La voracidad fiscal del Gobierno de Pedro Sánchez ha traspasado las fronteras españolas para chocar de frente con las instituciones europeas. La Comisión Europea ha decidido llevar a España ante el Tribunal de Justicia de la Unión Europea (TJUE) tras meses de advertencias ignoradas. El motivo es la negativa sistemática del Ejecutivo a transponer dos directivas comunitarias clave sobre el IVA.
Esta desidia legislativa no es casual, sino que retrata la nula voluntad del socialismo por aliviar la presión sobre el tejido productivo. Bruselas impulsó una normativa que permite eximir del pago del IVA a autónomos y pequeñas empresas con una facturación inferior a 85.000 euros. Se trata de una medida diseñada para reducir costes administrativos y facilitar la supervivencia de los más pequeños.
Sin embargo, el Ministerio de Hacienda ha comunicado oficialmente que no tiene intención de aplicar esta exención en territorio nacional. El Gobierno se escuda en que la medida es opcional para los Estados miembros, prefiriendo mantener su maquinaria recaudatoria intacta. Mientras otros países de la Unión Europea apuestan por la competitividad, aquí se opta por el castigo burocrático constante.
La gravedad del asunto radica en que España ni siquiera ha adaptado los mecanismos para que nuestras pymes operen fuera. La Comisión Europea exige que las empresas españolas puedan acogerse a regímenes de IVA simplificados cuando trabajen en otros países socios.
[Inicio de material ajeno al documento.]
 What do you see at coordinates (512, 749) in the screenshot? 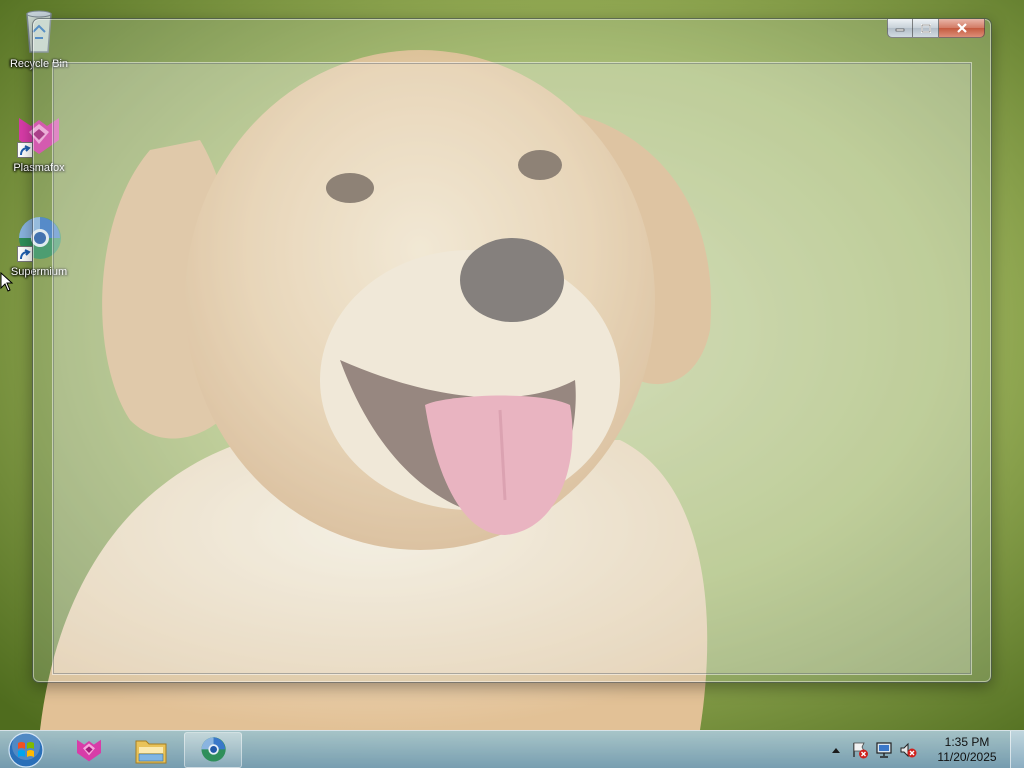
I see `taskbar: 1:35 PM 11/20/2025` at bounding box center [512, 749].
Al no transponer la norma, el gabinete de Sánchez está bloqueando de facto la expansión internacional de nuestros emprendedores.
El paquete de reformas europeo busca modernizar un sistema que en España parece anclado en el siglo pasado. No solo se trata de la exención del IVA, sino de actualizar la fiscalidad en servicios digitales y bienes de ocasión. La normativa comunitaria intenta armonizar el mercado, pero el ‘sector público’ español prefiere seguir siendo un obstáculo para la libre competencia.
El caso ya está en manos del TJUE, lo que supone un nuevo varapalo a la imagen internacional de la gestión económica española. El tribunal deberá decidir ahora si el incumplimiento del derecho comunitario acarrea sanciones económicas severas para el país. Sería el colmo que, además de no bajar los impuestos, los españoles tuviéramos que pagar multas por la soberbia del Gobierno.